I'd like to add my two cents to this since I thought the existing answers were incomplete.
Performing PCA can be especially useful before training a random forest (or LightGBM, or any other decision tree-based method) for one particular reason I illustrated in the pic below.
Basically, it can make the process of finding the perfect decision boundary much easier by aligning your training set along the directions with highest variance.
Decision trees are sensitive to rotation of the data, since the decision boundary they create is always vertical/horizontal (i.e. perpendicular to one of the axes). Therefore, if your data looks like the left pic, it will take a much bigger tree to separate these two clusters (in this case it's an 8 layer tree). But if you align your data along its principal components (like in the right pic), you can achieve perfect separation with just one layer!
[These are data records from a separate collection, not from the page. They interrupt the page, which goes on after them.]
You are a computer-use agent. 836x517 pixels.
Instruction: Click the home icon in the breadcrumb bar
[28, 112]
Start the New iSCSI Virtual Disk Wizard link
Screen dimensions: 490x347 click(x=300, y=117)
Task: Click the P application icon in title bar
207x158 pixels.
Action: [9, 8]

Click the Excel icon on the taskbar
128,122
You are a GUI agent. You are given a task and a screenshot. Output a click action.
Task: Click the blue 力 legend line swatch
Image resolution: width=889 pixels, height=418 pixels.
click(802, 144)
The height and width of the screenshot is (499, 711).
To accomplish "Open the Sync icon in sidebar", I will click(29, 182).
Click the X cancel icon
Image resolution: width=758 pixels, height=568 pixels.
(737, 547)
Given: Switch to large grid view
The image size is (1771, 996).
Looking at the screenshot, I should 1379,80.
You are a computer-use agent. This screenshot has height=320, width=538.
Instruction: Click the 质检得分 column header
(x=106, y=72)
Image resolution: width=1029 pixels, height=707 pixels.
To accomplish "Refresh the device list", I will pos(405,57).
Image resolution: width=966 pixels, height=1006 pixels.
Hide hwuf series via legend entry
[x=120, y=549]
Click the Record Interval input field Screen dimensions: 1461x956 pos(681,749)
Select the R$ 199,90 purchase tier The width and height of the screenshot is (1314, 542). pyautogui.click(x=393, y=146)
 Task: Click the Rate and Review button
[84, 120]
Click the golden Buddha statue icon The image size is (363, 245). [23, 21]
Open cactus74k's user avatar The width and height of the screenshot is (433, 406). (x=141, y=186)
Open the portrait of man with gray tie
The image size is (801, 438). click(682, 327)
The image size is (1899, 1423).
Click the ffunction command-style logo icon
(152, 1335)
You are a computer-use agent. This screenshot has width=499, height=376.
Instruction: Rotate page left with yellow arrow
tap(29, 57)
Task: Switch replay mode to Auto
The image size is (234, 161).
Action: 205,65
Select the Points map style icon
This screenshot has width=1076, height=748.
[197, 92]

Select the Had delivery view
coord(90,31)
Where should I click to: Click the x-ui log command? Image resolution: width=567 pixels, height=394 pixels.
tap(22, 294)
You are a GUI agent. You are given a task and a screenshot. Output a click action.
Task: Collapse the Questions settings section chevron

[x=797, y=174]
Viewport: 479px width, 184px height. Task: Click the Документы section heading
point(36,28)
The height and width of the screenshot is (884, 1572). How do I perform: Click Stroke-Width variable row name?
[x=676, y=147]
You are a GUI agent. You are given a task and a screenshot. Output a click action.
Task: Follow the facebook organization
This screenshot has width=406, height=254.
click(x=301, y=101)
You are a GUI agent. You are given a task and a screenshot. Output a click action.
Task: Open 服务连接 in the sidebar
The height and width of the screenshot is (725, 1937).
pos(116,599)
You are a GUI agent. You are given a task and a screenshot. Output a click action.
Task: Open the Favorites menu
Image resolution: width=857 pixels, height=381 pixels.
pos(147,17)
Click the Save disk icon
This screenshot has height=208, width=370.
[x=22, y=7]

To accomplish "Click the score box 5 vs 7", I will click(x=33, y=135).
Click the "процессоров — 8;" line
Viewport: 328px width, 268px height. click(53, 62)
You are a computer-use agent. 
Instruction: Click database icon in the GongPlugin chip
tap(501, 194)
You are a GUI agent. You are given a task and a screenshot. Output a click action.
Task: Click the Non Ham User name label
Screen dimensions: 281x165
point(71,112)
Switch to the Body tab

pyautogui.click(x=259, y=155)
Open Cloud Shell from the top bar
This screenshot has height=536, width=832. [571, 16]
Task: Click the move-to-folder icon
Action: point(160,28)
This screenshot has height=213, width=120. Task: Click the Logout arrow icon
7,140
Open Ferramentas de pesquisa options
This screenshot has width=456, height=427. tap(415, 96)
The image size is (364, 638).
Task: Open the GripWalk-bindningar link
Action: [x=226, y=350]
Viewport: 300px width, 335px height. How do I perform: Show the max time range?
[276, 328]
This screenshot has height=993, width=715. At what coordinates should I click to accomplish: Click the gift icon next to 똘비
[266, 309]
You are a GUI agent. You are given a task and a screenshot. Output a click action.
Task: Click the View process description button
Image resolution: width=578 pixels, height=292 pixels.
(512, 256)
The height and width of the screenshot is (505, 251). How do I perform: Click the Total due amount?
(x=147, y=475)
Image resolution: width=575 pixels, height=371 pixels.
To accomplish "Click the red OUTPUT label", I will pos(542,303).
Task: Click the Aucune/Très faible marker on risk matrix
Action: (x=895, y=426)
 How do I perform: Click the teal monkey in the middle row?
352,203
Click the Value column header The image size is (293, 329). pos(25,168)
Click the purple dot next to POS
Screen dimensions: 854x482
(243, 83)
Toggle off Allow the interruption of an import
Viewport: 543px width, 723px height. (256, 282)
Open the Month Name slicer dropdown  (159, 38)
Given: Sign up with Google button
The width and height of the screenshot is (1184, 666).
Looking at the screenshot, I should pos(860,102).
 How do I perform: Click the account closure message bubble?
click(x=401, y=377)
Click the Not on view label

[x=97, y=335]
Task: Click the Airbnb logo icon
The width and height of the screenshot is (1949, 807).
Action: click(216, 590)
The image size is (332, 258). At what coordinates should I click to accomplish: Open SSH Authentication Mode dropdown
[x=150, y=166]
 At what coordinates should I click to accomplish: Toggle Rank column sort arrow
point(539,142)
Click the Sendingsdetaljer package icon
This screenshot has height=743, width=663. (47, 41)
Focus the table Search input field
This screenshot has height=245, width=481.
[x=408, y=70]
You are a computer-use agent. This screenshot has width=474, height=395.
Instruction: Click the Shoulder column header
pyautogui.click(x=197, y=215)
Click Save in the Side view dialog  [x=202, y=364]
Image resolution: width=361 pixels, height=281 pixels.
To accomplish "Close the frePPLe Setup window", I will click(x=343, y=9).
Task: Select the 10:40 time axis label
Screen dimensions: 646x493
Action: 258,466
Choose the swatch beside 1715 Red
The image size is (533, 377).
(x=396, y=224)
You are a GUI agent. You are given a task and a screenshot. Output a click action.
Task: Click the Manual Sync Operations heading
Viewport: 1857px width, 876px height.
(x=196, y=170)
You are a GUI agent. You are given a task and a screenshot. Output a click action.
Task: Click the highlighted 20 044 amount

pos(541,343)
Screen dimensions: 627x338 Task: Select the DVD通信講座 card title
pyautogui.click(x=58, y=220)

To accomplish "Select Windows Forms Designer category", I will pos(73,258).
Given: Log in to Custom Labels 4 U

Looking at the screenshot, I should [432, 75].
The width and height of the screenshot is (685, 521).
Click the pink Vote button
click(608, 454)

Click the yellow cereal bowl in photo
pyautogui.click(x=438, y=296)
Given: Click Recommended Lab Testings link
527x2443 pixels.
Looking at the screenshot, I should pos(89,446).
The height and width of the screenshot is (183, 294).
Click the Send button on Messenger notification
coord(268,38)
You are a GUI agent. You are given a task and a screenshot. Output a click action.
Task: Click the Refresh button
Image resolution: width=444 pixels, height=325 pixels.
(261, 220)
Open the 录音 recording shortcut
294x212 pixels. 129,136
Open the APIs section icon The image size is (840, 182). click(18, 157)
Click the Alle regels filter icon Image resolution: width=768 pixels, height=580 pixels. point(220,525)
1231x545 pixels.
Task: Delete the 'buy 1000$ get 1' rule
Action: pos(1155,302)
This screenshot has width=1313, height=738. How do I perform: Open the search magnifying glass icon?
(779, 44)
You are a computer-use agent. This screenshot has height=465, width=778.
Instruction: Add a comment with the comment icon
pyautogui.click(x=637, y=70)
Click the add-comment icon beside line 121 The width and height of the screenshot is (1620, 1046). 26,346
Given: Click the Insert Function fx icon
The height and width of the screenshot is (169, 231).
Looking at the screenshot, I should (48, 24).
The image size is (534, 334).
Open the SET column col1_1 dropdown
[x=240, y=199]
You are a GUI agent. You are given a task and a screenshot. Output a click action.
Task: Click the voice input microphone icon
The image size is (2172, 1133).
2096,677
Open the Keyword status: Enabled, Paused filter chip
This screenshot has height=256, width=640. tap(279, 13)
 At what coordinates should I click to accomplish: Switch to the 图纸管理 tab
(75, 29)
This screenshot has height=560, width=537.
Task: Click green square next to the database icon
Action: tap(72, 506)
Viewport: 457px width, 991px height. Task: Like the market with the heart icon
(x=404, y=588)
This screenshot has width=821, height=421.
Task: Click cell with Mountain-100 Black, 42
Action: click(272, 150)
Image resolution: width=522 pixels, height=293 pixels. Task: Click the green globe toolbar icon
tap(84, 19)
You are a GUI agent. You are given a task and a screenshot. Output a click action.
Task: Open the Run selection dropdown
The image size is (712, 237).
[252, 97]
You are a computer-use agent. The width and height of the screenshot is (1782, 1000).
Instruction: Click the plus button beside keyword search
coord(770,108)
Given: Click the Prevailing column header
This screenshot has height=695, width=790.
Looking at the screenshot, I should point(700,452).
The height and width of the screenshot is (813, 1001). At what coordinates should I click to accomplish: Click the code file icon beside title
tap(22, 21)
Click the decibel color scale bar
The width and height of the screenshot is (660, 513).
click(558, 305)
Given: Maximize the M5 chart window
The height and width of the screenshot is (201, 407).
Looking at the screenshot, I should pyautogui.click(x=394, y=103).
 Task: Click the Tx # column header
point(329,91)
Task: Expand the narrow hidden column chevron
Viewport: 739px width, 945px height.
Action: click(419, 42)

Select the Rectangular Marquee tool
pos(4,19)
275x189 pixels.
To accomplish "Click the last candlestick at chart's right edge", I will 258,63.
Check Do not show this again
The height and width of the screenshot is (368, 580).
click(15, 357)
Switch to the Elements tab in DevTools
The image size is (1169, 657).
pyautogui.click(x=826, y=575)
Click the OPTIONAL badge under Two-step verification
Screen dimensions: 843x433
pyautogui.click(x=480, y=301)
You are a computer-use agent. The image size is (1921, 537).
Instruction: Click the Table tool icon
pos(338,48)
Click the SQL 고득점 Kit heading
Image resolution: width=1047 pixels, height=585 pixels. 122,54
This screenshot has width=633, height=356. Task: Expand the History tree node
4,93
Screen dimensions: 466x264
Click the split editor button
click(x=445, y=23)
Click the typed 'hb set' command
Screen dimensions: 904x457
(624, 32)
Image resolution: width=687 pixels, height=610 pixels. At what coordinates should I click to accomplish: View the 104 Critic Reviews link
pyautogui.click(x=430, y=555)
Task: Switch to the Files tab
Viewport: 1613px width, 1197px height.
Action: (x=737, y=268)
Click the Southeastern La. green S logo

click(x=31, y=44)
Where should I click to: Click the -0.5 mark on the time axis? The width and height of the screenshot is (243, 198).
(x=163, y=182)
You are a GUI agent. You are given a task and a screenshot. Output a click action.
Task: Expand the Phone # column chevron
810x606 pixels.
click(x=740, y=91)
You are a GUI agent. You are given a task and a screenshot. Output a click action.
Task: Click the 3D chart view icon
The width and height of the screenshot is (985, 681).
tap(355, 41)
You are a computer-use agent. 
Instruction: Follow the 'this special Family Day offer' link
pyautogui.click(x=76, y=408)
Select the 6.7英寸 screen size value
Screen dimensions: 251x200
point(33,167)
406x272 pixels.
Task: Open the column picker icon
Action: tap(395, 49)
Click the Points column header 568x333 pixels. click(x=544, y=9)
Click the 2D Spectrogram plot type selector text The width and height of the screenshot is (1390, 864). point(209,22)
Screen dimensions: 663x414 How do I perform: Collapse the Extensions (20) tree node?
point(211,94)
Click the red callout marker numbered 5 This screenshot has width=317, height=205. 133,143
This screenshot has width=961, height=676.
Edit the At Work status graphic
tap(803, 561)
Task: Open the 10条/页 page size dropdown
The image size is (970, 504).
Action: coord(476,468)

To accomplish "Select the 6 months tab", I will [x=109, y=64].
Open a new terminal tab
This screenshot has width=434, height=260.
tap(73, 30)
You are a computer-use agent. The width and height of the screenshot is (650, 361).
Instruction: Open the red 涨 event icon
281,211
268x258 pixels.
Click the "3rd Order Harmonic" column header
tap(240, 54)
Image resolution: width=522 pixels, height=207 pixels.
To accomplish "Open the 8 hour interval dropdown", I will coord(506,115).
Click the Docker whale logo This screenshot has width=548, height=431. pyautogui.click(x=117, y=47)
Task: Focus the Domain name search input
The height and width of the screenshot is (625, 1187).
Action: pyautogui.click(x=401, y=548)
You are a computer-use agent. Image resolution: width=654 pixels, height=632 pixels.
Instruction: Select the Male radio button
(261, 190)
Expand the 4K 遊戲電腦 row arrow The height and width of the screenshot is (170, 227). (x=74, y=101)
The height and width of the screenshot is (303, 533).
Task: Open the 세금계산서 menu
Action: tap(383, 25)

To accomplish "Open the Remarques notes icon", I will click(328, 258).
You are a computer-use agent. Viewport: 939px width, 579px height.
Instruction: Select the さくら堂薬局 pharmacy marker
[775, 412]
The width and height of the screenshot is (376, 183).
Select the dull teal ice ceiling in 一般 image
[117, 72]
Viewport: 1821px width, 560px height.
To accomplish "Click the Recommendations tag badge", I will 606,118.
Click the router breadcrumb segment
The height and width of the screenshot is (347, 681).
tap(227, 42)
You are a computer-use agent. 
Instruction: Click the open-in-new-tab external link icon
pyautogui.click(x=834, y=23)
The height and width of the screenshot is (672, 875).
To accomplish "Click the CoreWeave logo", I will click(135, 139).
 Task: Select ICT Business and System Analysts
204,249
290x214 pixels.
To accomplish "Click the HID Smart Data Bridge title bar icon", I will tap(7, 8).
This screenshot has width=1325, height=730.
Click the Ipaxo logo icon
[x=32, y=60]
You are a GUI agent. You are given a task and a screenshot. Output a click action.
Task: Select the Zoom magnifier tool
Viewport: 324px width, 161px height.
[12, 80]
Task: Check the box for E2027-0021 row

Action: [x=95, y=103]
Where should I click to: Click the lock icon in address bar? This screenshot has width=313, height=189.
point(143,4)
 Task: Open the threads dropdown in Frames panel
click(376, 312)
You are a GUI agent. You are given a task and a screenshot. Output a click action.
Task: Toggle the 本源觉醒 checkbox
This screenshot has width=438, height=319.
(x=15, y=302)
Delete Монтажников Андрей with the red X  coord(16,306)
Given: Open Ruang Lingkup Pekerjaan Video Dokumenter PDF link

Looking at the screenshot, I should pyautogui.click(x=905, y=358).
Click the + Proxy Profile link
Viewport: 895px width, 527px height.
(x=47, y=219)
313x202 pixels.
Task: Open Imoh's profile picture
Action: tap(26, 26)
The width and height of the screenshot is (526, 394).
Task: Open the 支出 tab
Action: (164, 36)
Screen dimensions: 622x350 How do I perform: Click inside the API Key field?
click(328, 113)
Of course, not all datasets are distributed like this, so PCA may not always help, but it's still useful to try it and see if it does. And just a reminder, don't forget to normalize your dataset to the unit variance before performing PCA!
P.S.: As for dimensionality reduction, I'll agree with the rest of folks in that it's not usually as big of a problem for random forests as for other algorithms. But still, it might help speed up your training a little. Decision tree training time is O(nmlog(m)), where n is the number of training instances, m - number of dimensions. And although random forests randomly pick a subset of dimensions for each tree to be trained on, the lower fraction of the total number of dimensions you pick, the more trees you need to train to achieve good performance.